Daniel Plainview (Daniel Day-Lewis), a former silver prospector, makes it big when he switches to digging for oil instead of in the Californian badlands’ pre-industrial era. He’s made a name for himself but is constantly being hounded by competitors everywhere with the boom of the oil digging era in America.
He gets visited by a strange young man who tells him of a massive untapped area in California where oil is seeping from the ground. After paying the young man, he moves to the area and finds the biggest oil reserve ever tapped in American soil, forever changing his life for the better and worst.
The story alone in this film is worth the price of admission. There’s never a dull moment in the movie, even though it’s really just following the life of an old prospector in the paper. But each scene is just dripping with drama and tension that you will certainly want to find out each of the main characters’ fates in the film.
Think of this film as a Western period version of the film adaptation for major scandals such as ‘The Wolf of Wall Street,’ ‘Moneyball,’ and even ‘The Big Short.’ The storyline interweaves Daniel’s trials and tribulations with the amount of corruption and cutthroat practices of Capitalism.
Even with all of that being said, it’s hard to hate anyone in this movie. Each character has their personal motivations and goals that make them do what they do; everyone is surprisingly human and contributes to this plot’s overall drive that moves across decades.
Daniel Day-Lewis’ delivery of his lines is so poignant and well-executed you can not help but praise the well written script that allowed him to demonstrate his best work. The movie is strewn with quotable one-liners that impressively add depth and color to the characters saying the lines.
Props should be given to writer-director Paul Thomas Anderson for this impressive screenplay adaptation from a 1920’s novel. He did a great job of modernizing this classic masterpiece of American novel writing.
Characters and acting
Finally, we’re on the main attraction of this entire film. Daniel Day-Lewis’ portrayal of Daniel Plainview garnered him his third Oscar for Best Actor, and he is the only actor in history to have accomplished this feat, putting him on the pinnacle of the best actors to have ever done it.

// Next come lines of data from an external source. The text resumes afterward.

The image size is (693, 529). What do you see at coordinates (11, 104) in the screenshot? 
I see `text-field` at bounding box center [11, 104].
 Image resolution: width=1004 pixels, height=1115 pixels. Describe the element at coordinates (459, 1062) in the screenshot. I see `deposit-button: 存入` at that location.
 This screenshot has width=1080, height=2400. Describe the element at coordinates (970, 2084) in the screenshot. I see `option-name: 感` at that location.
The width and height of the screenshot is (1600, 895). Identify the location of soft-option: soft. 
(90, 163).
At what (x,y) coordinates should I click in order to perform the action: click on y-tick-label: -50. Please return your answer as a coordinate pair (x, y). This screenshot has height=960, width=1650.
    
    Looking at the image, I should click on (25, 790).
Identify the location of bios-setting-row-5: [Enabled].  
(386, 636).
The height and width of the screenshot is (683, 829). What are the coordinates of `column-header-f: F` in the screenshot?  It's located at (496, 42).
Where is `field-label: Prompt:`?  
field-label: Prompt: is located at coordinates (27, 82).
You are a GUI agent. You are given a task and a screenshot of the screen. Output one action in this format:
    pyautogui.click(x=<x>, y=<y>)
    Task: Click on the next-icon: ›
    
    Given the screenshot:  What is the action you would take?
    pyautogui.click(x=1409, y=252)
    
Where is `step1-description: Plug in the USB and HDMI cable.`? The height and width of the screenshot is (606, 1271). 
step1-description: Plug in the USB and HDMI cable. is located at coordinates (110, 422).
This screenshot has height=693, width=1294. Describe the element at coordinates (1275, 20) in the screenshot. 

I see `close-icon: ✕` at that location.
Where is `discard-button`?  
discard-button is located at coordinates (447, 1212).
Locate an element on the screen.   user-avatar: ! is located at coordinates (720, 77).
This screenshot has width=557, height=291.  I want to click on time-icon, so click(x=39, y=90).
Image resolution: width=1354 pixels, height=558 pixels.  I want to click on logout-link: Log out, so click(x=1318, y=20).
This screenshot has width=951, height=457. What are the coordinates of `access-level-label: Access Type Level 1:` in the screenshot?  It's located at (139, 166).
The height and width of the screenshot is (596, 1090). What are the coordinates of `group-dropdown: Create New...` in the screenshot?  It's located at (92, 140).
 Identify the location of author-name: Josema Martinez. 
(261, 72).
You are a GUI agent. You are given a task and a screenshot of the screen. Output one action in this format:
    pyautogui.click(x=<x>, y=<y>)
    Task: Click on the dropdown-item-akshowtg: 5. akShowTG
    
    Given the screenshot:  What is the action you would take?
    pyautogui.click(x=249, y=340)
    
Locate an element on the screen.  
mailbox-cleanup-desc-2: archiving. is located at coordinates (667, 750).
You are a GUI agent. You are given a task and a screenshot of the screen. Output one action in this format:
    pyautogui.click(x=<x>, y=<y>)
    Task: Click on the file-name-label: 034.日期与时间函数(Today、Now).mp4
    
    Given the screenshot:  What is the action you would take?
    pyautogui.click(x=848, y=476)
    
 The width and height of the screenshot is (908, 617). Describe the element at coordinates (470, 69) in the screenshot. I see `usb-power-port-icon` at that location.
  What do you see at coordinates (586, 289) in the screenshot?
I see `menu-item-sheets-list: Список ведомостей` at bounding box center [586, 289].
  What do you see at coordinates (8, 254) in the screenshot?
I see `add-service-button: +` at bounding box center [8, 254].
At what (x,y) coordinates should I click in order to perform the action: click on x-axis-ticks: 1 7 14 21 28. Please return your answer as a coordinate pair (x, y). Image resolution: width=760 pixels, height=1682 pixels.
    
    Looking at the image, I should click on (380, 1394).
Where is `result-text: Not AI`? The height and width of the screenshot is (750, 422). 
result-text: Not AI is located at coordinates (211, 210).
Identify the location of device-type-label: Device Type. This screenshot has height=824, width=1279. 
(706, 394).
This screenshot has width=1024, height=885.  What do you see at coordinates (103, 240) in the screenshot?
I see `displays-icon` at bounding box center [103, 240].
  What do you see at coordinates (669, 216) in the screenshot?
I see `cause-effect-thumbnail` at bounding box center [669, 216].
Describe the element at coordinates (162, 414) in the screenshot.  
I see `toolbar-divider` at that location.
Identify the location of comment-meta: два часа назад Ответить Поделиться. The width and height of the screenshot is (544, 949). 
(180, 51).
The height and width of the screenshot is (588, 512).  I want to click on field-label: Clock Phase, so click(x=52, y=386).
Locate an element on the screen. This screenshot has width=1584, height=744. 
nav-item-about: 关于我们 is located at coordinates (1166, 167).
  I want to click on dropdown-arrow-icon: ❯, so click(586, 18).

Personally, we’ve only watched him in the Gangs of New York, but his performance in that movie was more than enough to make us love him.
This brings us to why we love Daniel-Day Lewis; he is one of the most infamous and committed method actors in the world, and with his trend of playing mostly characters from earlier times, and in this film, his dedication to his craft truly as he easily showcases the skills of the early oil diggers.
Props should also be given to Paul Dano, who portrayed Elijah Sunday, one of the movie’s antagonists. He magnificently pulls off the demented religious cult leader who tried to leech off of Daniel Plainview. His sermons and performance in the final scene should have been deserving of an Oscar award all on its own.
Music and cinematography
The music was the most surprising part of watching this film. Most of the film’s score was composed by Radiohead’s guitarist, Jonny Greenwood, who did a magical job in adding the backing music for the scenes and earned a Grammy nomination for “Best Score Soundtrack Album for Motion Picture.”
Jonny masterfully combined classic with the grit, tone, and anxiety of his modern style. When his songs are being played in the movie, you can expect that something big and something bad will happen in the next scene.
The visual aesthetic in the movie is just pure eye candy. Paul Thomas Anderson exactly knew how to capture early America’s loneliness while maintaining a sense of danger and chaos amidst the turmoil of trying to dig for oil. Every second of his gripping music never fails to bring chills to my spine and fear in my heart.
We would also like to say how much of a good job the set designers did on this film. From the wooden oil rigs down to the logbooks that the smelters use to note how much metal was inside a rock, the film showcase a variety of essential tools that prospectors used during that time and offers a rare glimpse into the early pioneers of America.
And the gorgeous backdrops of rural California was such a sight to behold; it gave us a sense of the beauty behind the danger of living in such sordid times. No wonder westerners were such a fad during the early fifties down to the late nineties.
There Will Be Blood is a great reminder to all movie executives to never underestimate a movie just because it doesn’t have non-stop explosive action, an A-list cast of bankable actors, nor a relatable modern script. This movie shall forever be in the annals of the hall of fame with its outstanding performance from one of the most legendary actors of all time.
Anyone who loves the art of acting should definitely watch this as Daniel Day-Lewis gives off a monumental performance that shall forever resonate in history. Don’t be one of the poor souls who haven’t been able to see this movie.